Nikole Hannah-Jones Will Now Be Taking Her Talents To Howard University
After a hard-fought, controversial battle with the University of North Carolina ending with a tenure offer last week for Pulitzer Prize-winning journalist and “1619 Project” creator Nikole Hannah-Jones, she’s taking her talents elsewhere.
Hannah-Jones will be joining the faculty at Howard University, as the newly created Knight Chair in Race and Journalism in the university’s Cathy Hughes School of Communications.
She will also found the Center for Journalism and Democracy. According to the university, the center seeks to “train and support aspiring journalists in acquiring the investigative skills and historical and analytical expertise needed to cover the crisis our democracy is facing.”

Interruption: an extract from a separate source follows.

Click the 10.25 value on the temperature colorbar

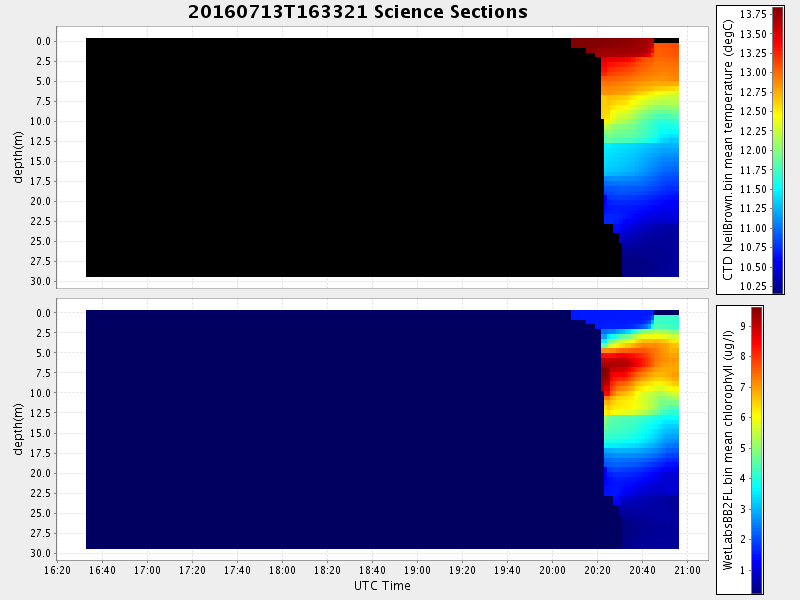click(755, 286)
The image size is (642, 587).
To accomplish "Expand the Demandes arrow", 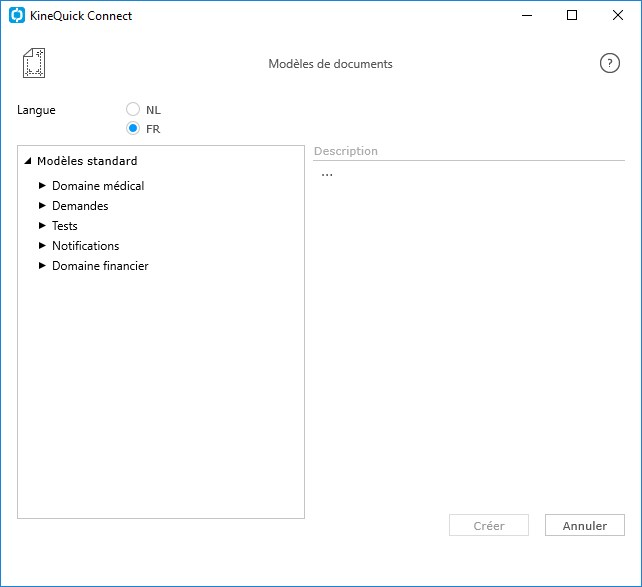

The center will work across multiple HBCUs.
The acclaimed journalist spoke to CBS This Morning about her decision.
“Look what it took to get tenure,” she told Gayle King about refusing her alma mater’s offer after its delayed offer of tenure.
“To be denied it and to only have that vote occur on the last possible day on the last possible moment after a thread of legal action, after weeks of protest, after it became a national scandal, it’s just not something that I want anymore,” she continued.
“It was embarrassing to be the first person to be denied tenure. It was embarrassing and I didn’t want this to become a public scandal,” she said. “I didn’t want to drag my university through the pages of newspapers because I was the first and the only Black person in that position to be denied tenure. I was willing to accept it.”
Joining Hannah-Jones will also be Ta-Nehisi Coates, a Howard alumnus and the author of the book Between the World and Me. Coates will become the Sterling Brown Chair in English and Humanities in the College of Arts and Sciences, according to the statement.
Both positions and the center will be funded by donations from an anonymous donor and the Knight, MacArthur, and Ford Foundations, totaling nearly $20 million. Both Coates and Hannah-Jones have been MacArthur Fellows.
“I am so incredibly honored to be joining one of the most important and storied educational institutions in our country and to work alongside the illustrious faculty of the Cathy Hughes School of Communications and the brilliant students it draws in,” Hannah-Jones said. “One of my few regrets is that I did not attend Howard as an undergraduate, and so coming here to teach fulfills a dream I have long carried. I hope that the decision that Ta-Nehisi and I made to bring our talents to an HBCU will lead others to make a similar choice.”
Hannah-Jones is no stranger to Howard University, however. The Ida B. Wells Society for Investigative Reporting, of which she is one of four co-founders, established its first student chapter at the university in 2017. She and Coates, along with Howard alumnus and writer Jelani Cobb, spoke on a panel organized by the club in 2019, entitled Power of the Pen.